Dancers perform in a variety of settings, such as musical productions, and in folk, ethnic, tap, jazz, and other popular kinds of dancing. They also perform in opera, musical comedy, television, movies, music videos, and commercials, in which they may sing and act as well. Dancers most often perform as part of a group, although a few top artists perform solo.
Many dancers take their cues from choreographers, who create original dances and develop new interpretations of traditional dances. Because few dance routines are written down, choreographers instruct performers at rehearsals to achieve the desired effect. In addition, choreographers are also involved in auditioning performers.
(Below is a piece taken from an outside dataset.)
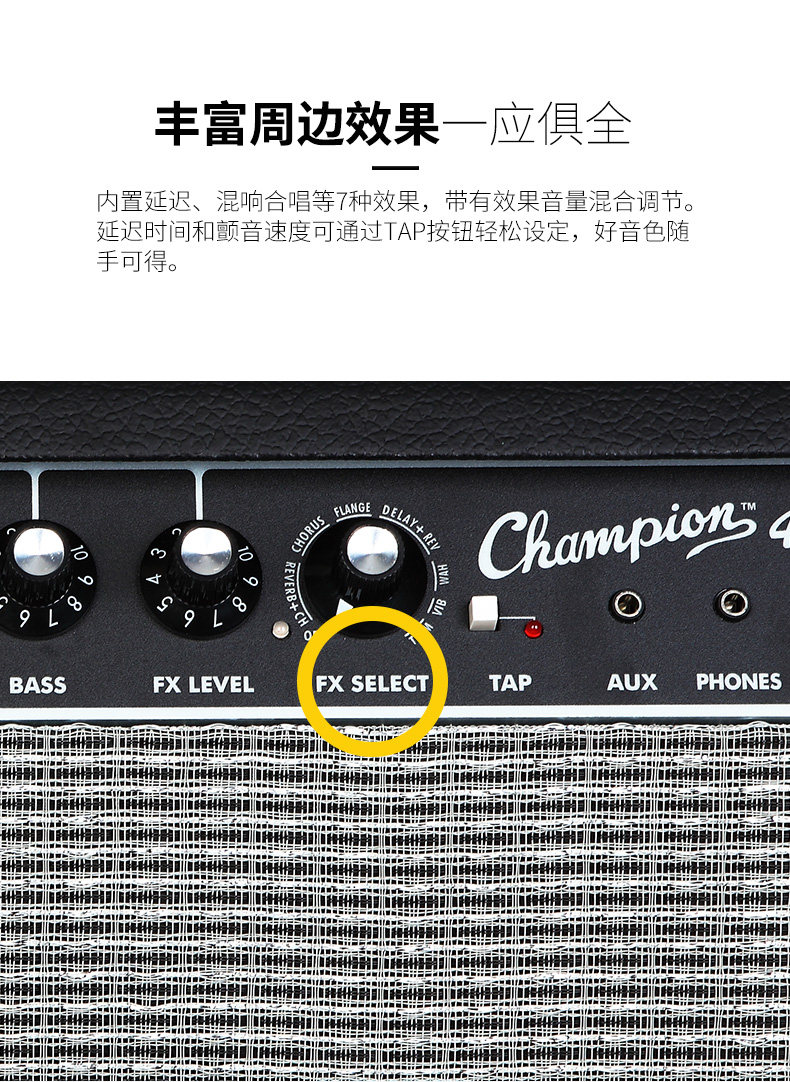Viewport: 790px width, 1082px height.
Task: Select the FLANGE position label
Action: 353,510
Dancing is strenuous. Due to the physical demands, most dancers stop performing by their late thirties, but they may continue to work in the field as choreographers, dance teachers and coaches, or artistic directors. Some celebrated dancers, however, continue performing beyond the age of 50.
Daily rehearsals require very long hours and for shows on the road, weekend travel often is required. Most performances are in the evening, while rehearsals and practice usually are scheduled during the day. As a result, dancers must often work late hours. The work environment ranges from modern, temperature-controlled facilities to older, uncomfortable surroundings.
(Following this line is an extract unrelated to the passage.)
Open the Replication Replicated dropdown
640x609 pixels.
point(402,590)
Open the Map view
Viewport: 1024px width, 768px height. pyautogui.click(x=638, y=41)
Professional dancers and choreographers held an average of about 29,000 jobs at any one time in 1998. Many others were between engagements so that the total number of people employed as dancers over the course of the year was greater. Dancers and choreographers work in a variety of settings, including eating and drinking establishments, theatrical and television productions, dance studios and schools, dance companies and bands, concert halls, and amusement parks. Dancers who give lessons worked in secondary schools, colleges and universities, and private studios.
New York City is home to many major dance companies. Other cities with full-time professional dance companies include Atlanta, Boston, Chicago, Cincinnati, Cleveland, Columbus, Dallas, Houston, Miami, Milwaukee, Philadelphia, Pittsburgh, Salt Lake City, San Francisco, Seattle, and Washington, D.C.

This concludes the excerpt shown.